• _DIRECTIONS FOR THIS TASK_
Turn all the items below into a JSON list of strings, with one string for each line and no blank lines. Leave the pictures out.

• _MATERIAL PROVIDED_
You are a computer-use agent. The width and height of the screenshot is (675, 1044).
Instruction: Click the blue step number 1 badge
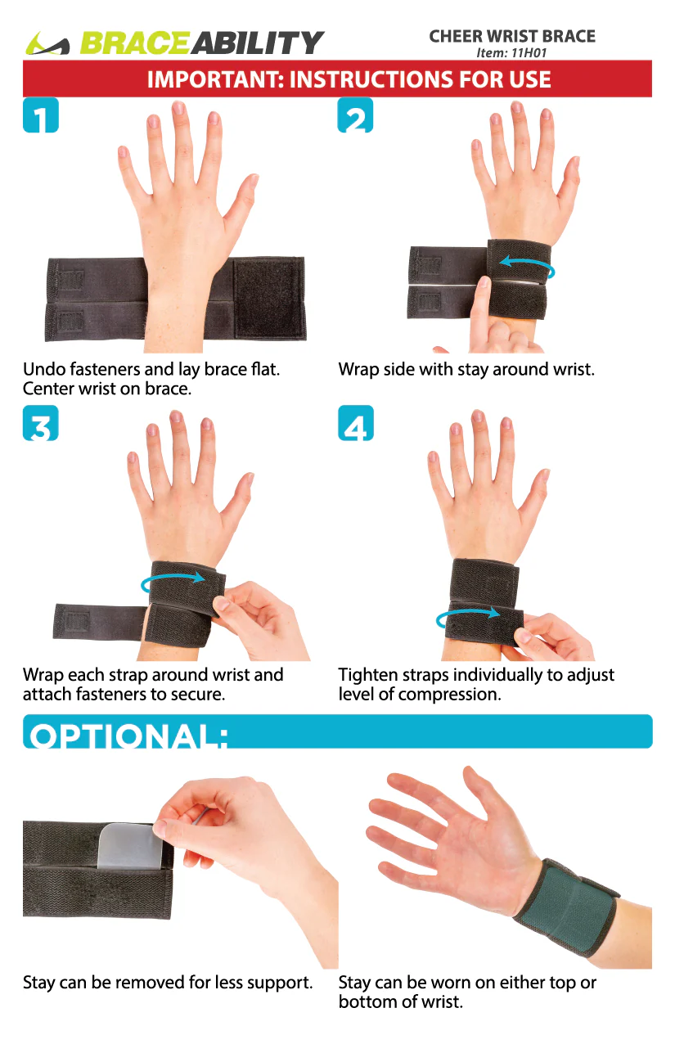click(x=41, y=115)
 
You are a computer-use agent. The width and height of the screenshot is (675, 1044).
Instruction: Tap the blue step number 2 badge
click(x=355, y=115)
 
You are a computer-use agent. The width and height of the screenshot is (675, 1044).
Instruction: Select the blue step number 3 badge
click(x=41, y=423)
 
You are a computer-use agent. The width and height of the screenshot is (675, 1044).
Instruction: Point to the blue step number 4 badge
click(x=356, y=423)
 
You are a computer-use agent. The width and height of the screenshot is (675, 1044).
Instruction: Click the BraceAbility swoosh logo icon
click(x=47, y=43)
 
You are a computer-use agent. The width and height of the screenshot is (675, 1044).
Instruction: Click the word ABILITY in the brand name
click(x=256, y=43)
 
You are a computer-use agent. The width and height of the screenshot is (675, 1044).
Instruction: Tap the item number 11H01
click(x=529, y=52)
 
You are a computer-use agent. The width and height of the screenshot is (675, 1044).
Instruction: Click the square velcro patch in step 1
click(x=268, y=298)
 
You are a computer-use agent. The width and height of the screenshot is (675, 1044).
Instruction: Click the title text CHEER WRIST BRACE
click(x=512, y=36)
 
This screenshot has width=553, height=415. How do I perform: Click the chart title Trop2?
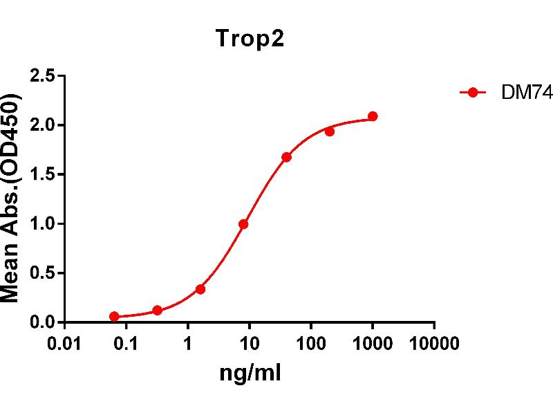pyautogui.click(x=250, y=39)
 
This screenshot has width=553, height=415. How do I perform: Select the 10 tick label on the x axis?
pyautogui.click(x=250, y=344)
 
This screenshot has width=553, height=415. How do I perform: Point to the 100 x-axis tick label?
pyautogui.click(x=311, y=344)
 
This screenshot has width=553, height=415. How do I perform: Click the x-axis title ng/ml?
pyautogui.click(x=250, y=374)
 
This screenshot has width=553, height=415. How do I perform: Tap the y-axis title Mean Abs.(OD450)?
pyautogui.click(x=12, y=199)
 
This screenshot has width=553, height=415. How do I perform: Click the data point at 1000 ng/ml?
pyautogui.click(x=373, y=116)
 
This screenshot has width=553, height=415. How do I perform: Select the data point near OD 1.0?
pyautogui.click(x=243, y=224)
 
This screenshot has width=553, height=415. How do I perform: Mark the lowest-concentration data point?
pyautogui.click(x=114, y=316)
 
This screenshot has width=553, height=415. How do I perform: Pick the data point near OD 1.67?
pyautogui.click(x=286, y=157)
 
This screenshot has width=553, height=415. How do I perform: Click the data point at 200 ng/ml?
pyautogui.click(x=330, y=131)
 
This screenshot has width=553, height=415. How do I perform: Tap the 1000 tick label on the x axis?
pyautogui.click(x=373, y=344)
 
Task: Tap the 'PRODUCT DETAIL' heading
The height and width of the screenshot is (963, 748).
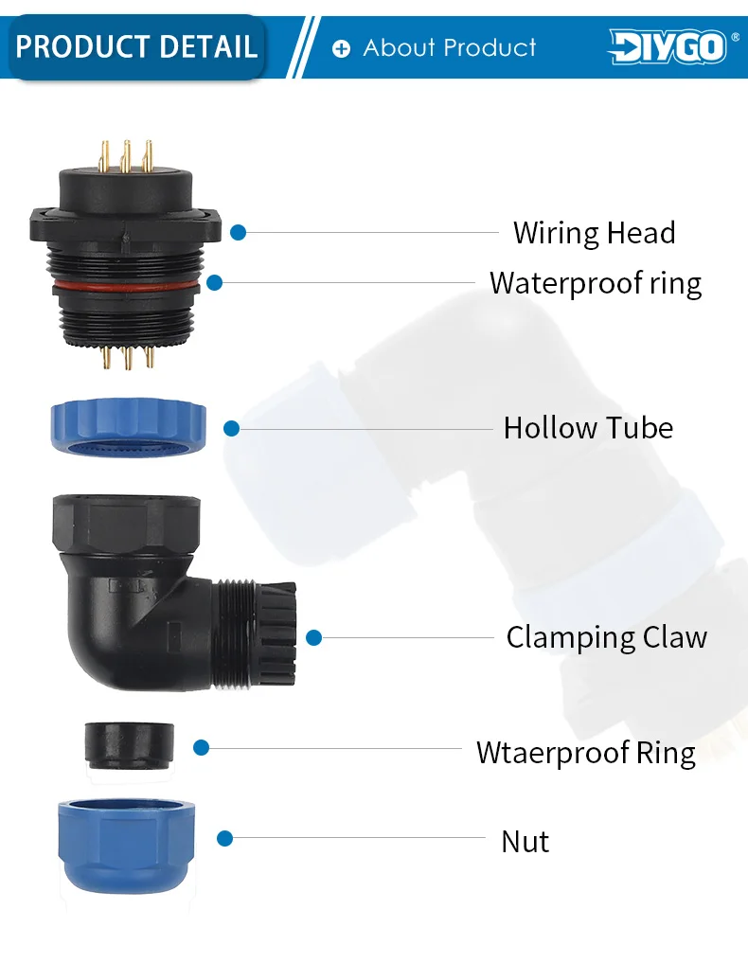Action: pyautogui.click(x=137, y=46)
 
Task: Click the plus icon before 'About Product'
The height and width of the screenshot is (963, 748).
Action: pyautogui.click(x=341, y=48)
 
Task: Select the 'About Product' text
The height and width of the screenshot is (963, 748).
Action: pyautogui.click(x=449, y=47)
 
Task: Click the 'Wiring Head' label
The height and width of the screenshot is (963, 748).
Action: pyautogui.click(x=594, y=233)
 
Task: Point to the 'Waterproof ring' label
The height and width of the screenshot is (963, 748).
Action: pyautogui.click(x=595, y=283)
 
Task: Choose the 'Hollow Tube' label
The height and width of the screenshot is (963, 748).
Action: pyautogui.click(x=587, y=428)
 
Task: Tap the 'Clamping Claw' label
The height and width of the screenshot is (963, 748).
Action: pyautogui.click(x=606, y=637)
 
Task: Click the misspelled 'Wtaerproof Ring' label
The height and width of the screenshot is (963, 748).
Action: pyautogui.click(x=585, y=753)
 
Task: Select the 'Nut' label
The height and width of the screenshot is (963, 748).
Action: pyautogui.click(x=525, y=841)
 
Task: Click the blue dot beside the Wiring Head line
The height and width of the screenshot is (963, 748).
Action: pyautogui.click(x=239, y=232)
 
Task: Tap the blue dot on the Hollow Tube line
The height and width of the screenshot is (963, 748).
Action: pyautogui.click(x=231, y=428)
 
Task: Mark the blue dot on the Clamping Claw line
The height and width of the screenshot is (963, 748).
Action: pyautogui.click(x=314, y=638)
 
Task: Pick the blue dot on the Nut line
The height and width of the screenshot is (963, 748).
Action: pyautogui.click(x=224, y=838)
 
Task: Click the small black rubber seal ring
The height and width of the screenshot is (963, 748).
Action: pyautogui.click(x=129, y=744)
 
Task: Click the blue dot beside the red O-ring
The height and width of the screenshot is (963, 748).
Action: pyautogui.click(x=215, y=282)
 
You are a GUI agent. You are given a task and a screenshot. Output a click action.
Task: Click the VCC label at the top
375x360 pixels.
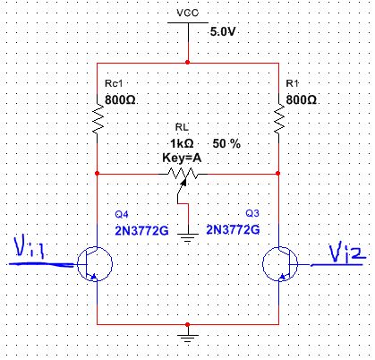[x=187, y=13]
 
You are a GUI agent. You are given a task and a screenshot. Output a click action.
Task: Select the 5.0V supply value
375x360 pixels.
[x=223, y=31]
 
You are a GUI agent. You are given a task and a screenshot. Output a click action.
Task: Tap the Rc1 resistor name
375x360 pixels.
[x=114, y=83]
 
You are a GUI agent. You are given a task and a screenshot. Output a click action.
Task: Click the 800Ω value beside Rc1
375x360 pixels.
[x=120, y=99]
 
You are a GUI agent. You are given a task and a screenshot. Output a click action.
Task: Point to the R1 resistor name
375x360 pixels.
[x=292, y=83]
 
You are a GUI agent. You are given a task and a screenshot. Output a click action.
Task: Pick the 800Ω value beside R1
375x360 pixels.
[x=301, y=99]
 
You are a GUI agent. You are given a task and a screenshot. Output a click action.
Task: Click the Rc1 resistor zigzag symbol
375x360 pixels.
[x=98, y=119]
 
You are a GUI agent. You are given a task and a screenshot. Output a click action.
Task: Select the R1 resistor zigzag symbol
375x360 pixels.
[x=278, y=119]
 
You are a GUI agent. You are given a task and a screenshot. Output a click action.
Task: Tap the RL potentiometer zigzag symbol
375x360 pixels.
[x=183, y=174]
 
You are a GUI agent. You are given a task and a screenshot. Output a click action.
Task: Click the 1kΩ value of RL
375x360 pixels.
[x=182, y=144]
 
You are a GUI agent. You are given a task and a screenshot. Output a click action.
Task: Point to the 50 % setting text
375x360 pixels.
[x=226, y=144]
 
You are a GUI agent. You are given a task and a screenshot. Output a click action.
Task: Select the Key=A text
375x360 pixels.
[x=182, y=158]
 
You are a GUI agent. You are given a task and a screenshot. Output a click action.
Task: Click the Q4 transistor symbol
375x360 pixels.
[x=95, y=264]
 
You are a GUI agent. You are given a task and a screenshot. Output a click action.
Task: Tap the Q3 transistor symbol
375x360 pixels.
[x=280, y=264]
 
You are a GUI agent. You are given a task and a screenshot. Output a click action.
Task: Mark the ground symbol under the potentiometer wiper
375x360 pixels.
[x=188, y=237]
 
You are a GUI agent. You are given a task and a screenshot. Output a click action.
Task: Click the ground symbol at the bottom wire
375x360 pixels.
[x=188, y=339]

• _ANSWER IN FULL_
[
  "You are a computer-use agent. The width and height of the screenshot is (675, 1044).",
  "Instruction: Click the blue step number 1 badge",
  "click(x=41, y=115)",
  "You are a computer-use agent. The width and height of the screenshot is (675, 1044).",
  "Instruction: Tap the blue step number 2 badge",
  "click(x=355, y=115)",
  "You are a computer-use agent. The width and height of the screenshot is (675, 1044).",
  "Instruction: Select the blue step number 3 badge",
  "click(x=41, y=423)",
  "You are a computer-use agent. The width and height of the screenshot is (675, 1044).",
  "Instruction: Point to the blue step number 4 badge",
  "click(x=356, y=423)",
  "You are a computer-use agent. The width and height of the screenshot is (675, 1044).",
  "Instruction: Click the BraceAbility swoosh logo icon",
  "click(x=47, y=43)",
  "You are a computer-use agent. The width and height of the screenshot is (675, 1044).",
  "Instruction: Click the word ABILITY in the brand name",
  "click(x=256, y=43)",
  "You are a computer-use agent. The width and height of the screenshot is (675, 1044).",
  "Instruction: Tap the item number 11H01",
  "click(x=529, y=52)",
  "You are a computer-use agent. The width and height of the screenshot is (675, 1044).",
  "Instruction: Click the square velcro patch in step 1",
  "click(x=268, y=298)",
  "You are a computer-use agent. The width and height of the screenshot is (675, 1044).",
  "Instruction: Click the title text CHEER WRIST BRACE",
  "click(x=512, y=36)",
  "This screenshot has width=553, height=415. How do I perform: Click the chart title Trop2?",
  "pyautogui.click(x=250, y=39)",
  "This screenshot has width=553, height=415. How do I perform: Select the 10 tick label on the x axis?",
  "pyautogui.click(x=250, y=344)",
  "This screenshot has width=553, height=415. How do I perform: Point to the 100 x-axis tick label?",
  "pyautogui.click(x=311, y=344)",
  "This screenshot has width=553, height=415. How do I perform: Click the x-axis title ng/ml?",
  "pyautogui.click(x=250, y=374)",
  "This screenshot has width=553, height=415. How do I perform: Tap the y-axis title Mean Abs.(OD450)?",
  "pyautogui.click(x=12, y=199)",
  "This screenshot has width=553, height=415. How do I perform: Click the data point at 1000 ng/ml?",
  "pyautogui.click(x=373, y=116)",
  "This screenshot has width=553, height=415. How do I perform: Select the data point near OD 1.0?",
  "pyautogui.click(x=243, y=224)",
  "This screenshot has width=553, height=415. How do I perform: Mark the lowest-concentration data point?",
  "pyautogui.click(x=114, y=316)",
  "This screenshot has width=553, height=415. How do I perform: Pick the data point near OD 1.67?",
  "pyautogui.click(x=286, y=157)",
  "This screenshot has width=553, height=415. How do I perform: Click the data point at 200 ng/ml?",
  "pyautogui.click(x=330, y=131)",
  "This screenshot has width=553, height=415. How do I perform: Tap the 1000 tick label on the x axis?",
  "pyautogui.click(x=373, y=344)",
  "Task: Tap the 'PRODUCT DETAIL' heading",
  "The height and width of the screenshot is (963, 748).",
  "Action: pyautogui.click(x=137, y=46)",
  "Task: Click the plus icon before 'About Product'",
  "The height and width of the screenshot is (963, 748).",
  "Action: pyautogui.click(x=341, y=48)",
  "Task: Select the 'About Product' text",
  "The height and width of the screenshot is (963, 748).",
  "Action: pyautogui.click(x=449, y=47)",
  "Task: Click the 'Wiring Head' label",
  "The height and width of the screenshot is (963, 748).",
  "Action: pyautogui.click(x=594, y=233)",
  "Task: Point to the 'Waterproof ring' label",
  "The height and width of the screenshot is (963, 748).",
  "Action: pyautogui.click(x=595, y=283)",
  "Task: Choose the 'Hollow Tube' label",
  "The height and width of the screenshot is (963, 748).",
  "Action: pyautogui.click(x=587, y=428)",
  "Task: Tap the 'Clamping Claw' label",
  "The height and width of the screenshot is (963, 748).",
  "Action: pyautogui.click(x=606, y=637)",
  "Task: Click the misspelled 'Wtaerproof Ring' label",
  "The height and width of the screenshot is (963, 748).",
  "Action: pyautogui.click(x=585, y=753)",
  "Task: Select the 'Nut' label",
  "The height and width of the screenshot is (963, 748).",
  "Action: pyautogui.click(x=525, y=841)",
  "Task: Click the blue dot beside the Wiring Head line",
  "The height and width of the screenshot is (963, 748).",
  "Action: pyautogui.click(x=239, y=232)",
  "Task: Tap the blue dot on the Hollow Tube line",
  "The height and width of the screenshot is (963, 748).",
  "Action: pyautogui.click(x=231, y=428)",
  "Task: Mark the blue dot on the Clamping Claw line",
  "The height and width of the screenshot is (963, 748).",
  "Action: pyautogui.click(x=314, y=638)",
  "Task: Pick the blue dot on the Nut line",
  "The height and width of the screenshot is (963, 748).",
  "Action: pyautogui.click(x=224, y=838)",
  "Task: Click the small black rubber seal ring",
  "The height and width of the screenshot is (963, 748).",
  "Action: pyautogui.click(x=129, y=744)",
  "Task: Click the blue dot beside the red O-ring",
  "The height and width of the screenshot is (963, 748).",
  "Action: pyautogui.click(x=215, y=282)",
  "You are a GUI agent. You are given a task and a screenshot. Output a click action.",
  "Task: Click the VCC label at the top",
  "375x360 pixels.",
  "[x=187, y=13]",
  "You are a GUI agent. You are given a task and a screenshot. Output a click action.",
  "Task: Select the 5.0V supply value",
  "375x360 pixels.",
  "[x=223, y=31]",
  "You are a GUI agent. You are given a task and a screenshot. Output a click action.",
  "Task: Tap the Rc1 resistor name",
  "375x360 pixels.",
  "[x=114, y=83]",
  "You are a GUI agent. You are given a task and a screenshot. Output a click action.",
  "Task: Click the 800Ω value beside Rc1",
  "375x360 pixels.",
  "[x=120, y=99]",
  "You are a GUI agent. You are given a task and a screenshot. Output a click action.",
  "Task: Point to the R1 resistor name",
  "375x360 pixels.",
  "[x=292, y=83]",
  "You are a GUI agent. You are given a task and a screenshot. Output a click action.",
  "Task: Pick the 800Ω value beside R1",
  "375x360 pixels.",
  "[x=301, y=99]",
  "You are a GUI agent. You are given a task and a screenshot. Output a click action.",
  "Task: Click the Rc1 resistor zigzag symbol",
  "375x360 pixels.",
  "[x=98, y=119]",
  "You are a GUI agent. You are given a task and a screenshot. Output a click action.",
  "Task: Select the R1 resistor zigzag symbol",
  "375x360 pixels.",
  "[x=278, y=119]",
  "You are a GUI agent. You are given a task and a screenshot. Output a click action.",
  "Task: Tap the RL potentiometer zigzag symbol",
  "375x360 pixels.",
  "[x=183, y=174]",
  "You are a GUI agent. You are given a task and a screenshot. Output a click action.",
  "Task: Click the 1kΩ value of RL",
  "375x360 pixels.",
  "[x=182, y=144]",
  "You are a GUI agent. You are given a task and a screenshot. Output a click action.",
  "Task: Point to the 50 % setting text",
  "375x360 pixels.",
  "[x=226, y=144]",
  "You are a GUI agent. You are given a task and a screenshot. Output a click action.",
  "Task: Select the Key=A text",
  "375x360 pixels.",
  "[x=182, y=158]",
  "You are a GUI agent. You are given a task and a screenshot. Output a click action.",
  "Task: Click the Q4 transistor symbol",
  "375x360 pixels.",
  "[x=95, y=264]",
  "You are a GUI agent. You are given a task and a screenshot. Output a click action.",
  "Task: Tap the Q3 transistor symbol",
  "375x360 pixels.",
  "[x=280, y=264]",
  "You are a GUI agent. You are given a task and a screenshot. Output a click action.",
  "Task: Mark the ground symbol under the potentiometer wiper",
  "375x360 pixels.",
  "[x=188, y=237]",
  "You are a GUI agent. You are given a task and a screenshot. Output a click action.",
  "Task: Click the ground symbol at the bottom wire",
  "375x360 pixels.",
  "[x=188, y=339]"
]